There is more information about these two exploits. It is not just limited to php-based blogs and forums – larger sites, have been hit with this exploit, along with over 2,300 other websites. The average internet surfer will discover that their machine is infected with this virus when they realize their Google search results in Internet Explorer and Firefox have been hijacked – clicking on the result you want will take you to some other site. The virus will also go one step further and look for any FTP credentials on your machine in order to inject the script onto more websites. Some sites have reported that the script can also modify the permissions of specific directories to give them access to write in the files within.

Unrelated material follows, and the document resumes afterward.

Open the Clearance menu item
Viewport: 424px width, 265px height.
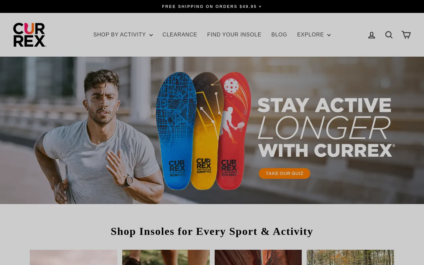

What does this mean to website owners?
- Up to an hour (or more, depending on size) of cleaning up and rebuilding each site infected.
- Visitors receiving warning messages through their browser or security software that your site is dangerous.
- Possibility of being de-listed by Google to prevent spreading the virus.
So how do you protect yourself, the average internet surfer?
- Update your Adobe Reader to the latest version, and under the Edit menu > Preferences, uncheck the Enable JavaScript option.
- Update your Flash Player to the latest version.
- Update your security software and scan for spyware / viruses.
How do you clean your infected WordPress site?
- First, protect your machine as listed above. Uploading files onto your website from an infected machine will just lead to more injections of the script later.
- For the previous exploit, simply cleaning the PHP files and JavaScript’s within your WordPress installation, themes, and plugins was seemingly enough. But the new exploit will go further and add the injected script to JavaScript and HTML files anywhere on your site, down to the simple readme.html files that come with themes, plugins, etc.
- The newer scripts also add an images.php and/or gifimg.php file with the malicious code to many or all of your images directories, from the main one down to image directories in themes, plugin folders, and so on.
- If you have to go in and remove the malicious code manually, you will find it in the top of PHP files, near the bottom of JavaScript files, and in the head area of HTML files between script tags. Also in the injected images.php and/or gifimg.php files in image directories. The code can vary from site to site, even page to page.
How do you protect your website from further attacks?
- For WordPress, apply recommended security measures.
- Do not save/remember your FTP credentials or administrative logins to your websites. Also, be sure to use a secure FTP client.
- Keep a clean backup of the latest changes you have made to your site. The better your backup, the faster your rebuild process if this happens to you.